# hotel beverly hills good for riding?



## Fixed (May 12, 2005)

Going to be in Beverly Hills for a wedding, and want to get up early Sunday morning for a ride. Could be road or mountain. Anyone recommend a hotel in the under $200 range that is close to roads or trails for good riding? Thanks.


----------



## Hollywood (Jan 16, 2003)

Fixed said:


> Going to be in Beverly Hills for a wedding, and want to get up early Sunday morning for a ride. Could be road or mountain. Anyone recommend a hotel in the under $200 range that is close to roads or trails for good riding? Thanks.


Lots! 

I'd look east into West Hollywood / Hollywood for hotels. Not too bad of a drive from there to BH.

You'll be closer to road rides, such as north on Beverly to Franklin Cyn then up to Mulholland Dr from there, many choices.
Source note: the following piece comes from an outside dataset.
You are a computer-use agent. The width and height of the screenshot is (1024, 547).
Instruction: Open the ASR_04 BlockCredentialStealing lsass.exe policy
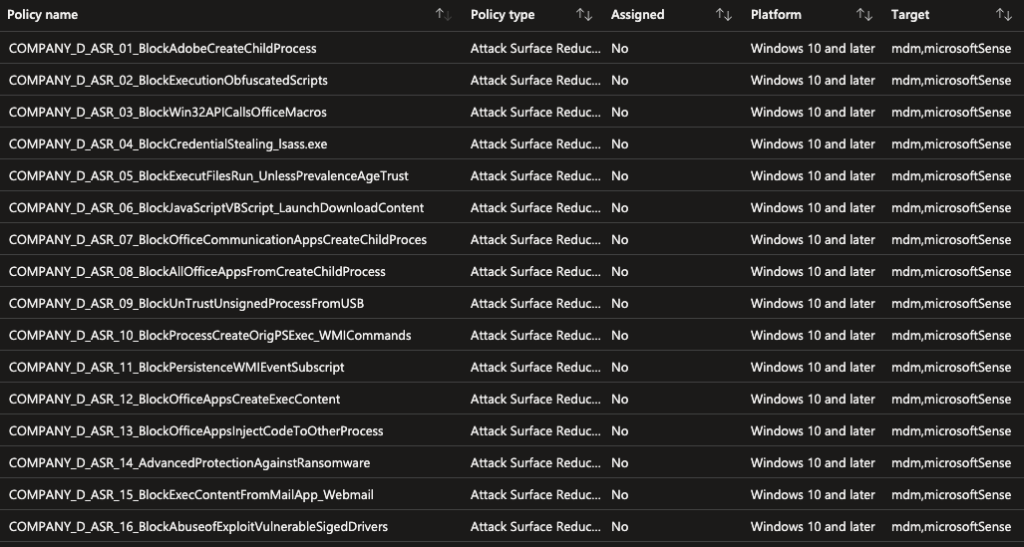(x=167, y=144)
Good dirt rides will require a bit of driving.

PM me for more info if you'd like -


----------



## Mapei (Feb 3, 2004)

If you stay in Westwood Village (north of Wilshire and south of Sunset) you'll quickly be able to wend your way into the hills of Bel-Air. In Bel-Air, Roscomare Road and Beverly Glen Blvd. will both take you up to Mulholland Drive....though it has to be said that Mulholland is currently blocked off near both of these cross-streets, making it impossible to do a loop from one to the other. (Am I wrong here? If so, somebody correct me.) The rides won't be long, but they will definitely be hilly.
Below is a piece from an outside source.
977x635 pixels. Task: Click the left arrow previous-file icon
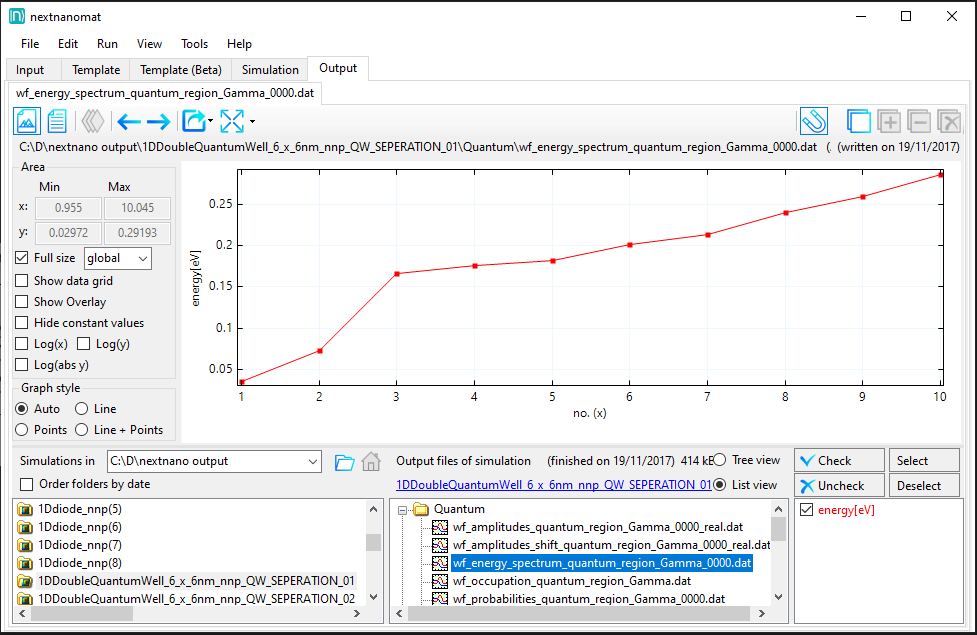[x=129, y=122]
For dirt trails, probably the best thing is to brave your way north up the construction zone-ridden Sepulveda Blvd to the afore-mentioned Mulholland Drive. Go west on Mulholland until it becomes a dirt road. From there it's pretty trails galore.


----------



## Fixed (May 12, 2005)

Thanks, guys. What are the better roads for cycling from the Sunset Blvd. area up to Mulholland? I know nothing about this area. Thanks.


----------



## Hollywood (Jan 16, 2003)

Fixed said:


> Thanks, guys. What are the better roads for cycling from the Sunset Blvd. area up to Mulholland? I know nothing about this area. Thanks.


you riding fixed? Here's a little 16 mile starter-loop for ya just to give you an idea of where to head. You can add to it as needed, but it includes a couple nice, scenic roads with minimal cars. All of the canyon roads along Mulholland can be explored - there's some cool sights to be had. 

Franklin / Nichols loop from Bev Hills - A bike ride in Beverly Hills, California, US

this loop can be done either direction. Fairly mellow climbs either way.


the local fast-guy / club ride will be coming through on Sunday morning as well, if thats something you want to hop on to. Also using Nichols Cyn.

Velo Club La Grange: Rides > Sunday


----------



## Mapei (Feb 3, 2004)

Hollywood gives good suggestions. To specifically answer your question on through routes from Sunset Blvd to Mulholland, here are some roads. West to East: Sepulveda, Roscomare, Beverly Glen, Benedict Canyon, Coldwater Canyon and Laurel Canyon, with various sneaky detours in-between, such as Hollywood's Franklin Canyon jaunt. It might be said, too, that though all of these streets connect to Mulholland Drive, not all of them intersect Sunset. 

Anyway, yes, I grew up in the area. And though Hollywood seems entirely blase about riding Sunset Blvd, to me it's only for the suicidal.


----------



## Hollywood (Jan 16, 2003)

Mapei said:


> Anyway, yes, I grew up in the area. And though Hollywood seems entirely blase about riding Sunset Blvd, to me it's only for the suicidal.


I never put him on Sunset :wink:

but yeah, that's one to avoid. At least between the 405 fwy. and Beverly Dr.


----------



## Fixed (May 12, 2005)

*thanks again*



Hollywood said:


> I never put him on Sunset :wink:
> 
> but yeah, that's one to avoid. At least between the 405 fwy. and Beverly Dr.


Thanks, very helpful. Not planning on riding on Sunset, but getting a hotel along there somewhere. 

Google makes that area look bizarre, with all the little windy roads up the hill. Great to have a local perspective ahead of time.

Not sure if I'll bring a fixed or my 508 racing bike, as I'm preparing for that in October. I love a good challenge on the fixed, though. 

Probably will get up and ride very early Sunday morning, as there is brunch thing at 10 that day.


----------



## redondoaveb (Jan 16, 2011)

Brentwood Grand Prix is on Sunday also. Starts at San Vicente and Darlington Ave.


----------



## Tripleblack (Apr 13, 2011)

Shoot me the dates and I can see if I can get you a good hotel rate in westwood if you'd like OP... Shoot me a pm and I'll look into it if you'd like.


----------